● **掲載本文**:
━━━━━━━━━━━━━━━━
デービット・アトキンソン主張検証

「中小企業の数を減らすことが、日本全体の生産性向上につながる」というアトキンソン論は正解か?三流ポジショントークか?

結論、

デービット・アトキンソン 氏略歴

 デービット・アトキンソン(敬称略)について紹介する。アトキンソンは元ゴールドマン・サックスの有名なアナリストである。

 1965年イギリスに生まれ、オックスフォード大学で日本学を修めた。ゴールドマン・サックスでは、1998年に取締役、2006年に共同出資者となった。2007年に ゴールドマン・サックス を退社し、2009年に国宝・重要文化財の補修を手掛ける小西美術工藝社に入社している。

 主な著作に「新・観光立国論」、「新・生産性立国論」がある。現在まで東洋経済新聞社お抱えライターとして次々に著作を上梓している。

アトキンソンは、中小企業が悪という論調を持つ

 アトキンソンの主張は、主に3つある。

①日本全体の生産性が低いのは、人口減少下において、生産性の低い中小企業を温存していることが要因である

よって、廃業もしくは合併、統合により中小企業の数を減らすことは、日本全体の生産性向上につながる。
━━━━━━━━━━━━━━━━
● **収集データ**:
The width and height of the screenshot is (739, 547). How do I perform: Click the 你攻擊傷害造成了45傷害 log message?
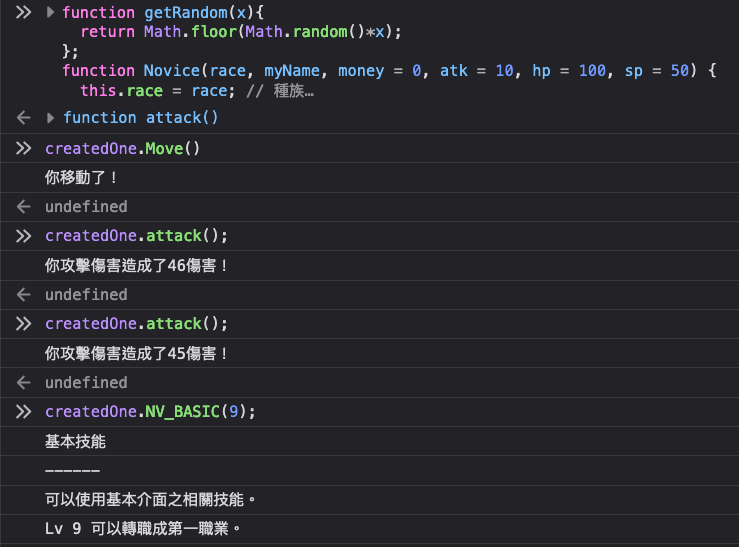click(137, 354)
━━━━━━━━━━━━━━━━
● **指示**: 掲載本文の「デービット・アトキンソン 氏略歴」から「アトキンソンの主張は、主に3つある。」までをすべて、一字も変えずに書き写しなさい。 上のデータはここでは一切使わない。

● **出力全文**:
デービット・アトキンソン 氏略歴

 デービット・アトキンソン(敬称略)について紹介する。アトキンソンは元ゴールドマン・サックスの有名なアナリストである。

 1965年イギリスに生まれ、オックスフォード大学で日本学を修めた。ゴールドマン・サックスでは、1998年に取締役、2006年に共同出資者となった。2007年に ゴールドマン・サックス を退社し、2009年に国宝・重要文化財の補修を手掛ける小西美術工藝社に入社している。

 主な著作に「新・観光立国論」、「新・生産性立国論」がある。現在まで東洋経済新聞社お抱えライターとして次々に著作を上梓している。

アトキンソンは、中小企業が悪という論調を持つ

 アトキンソンの主張は、主に3つある。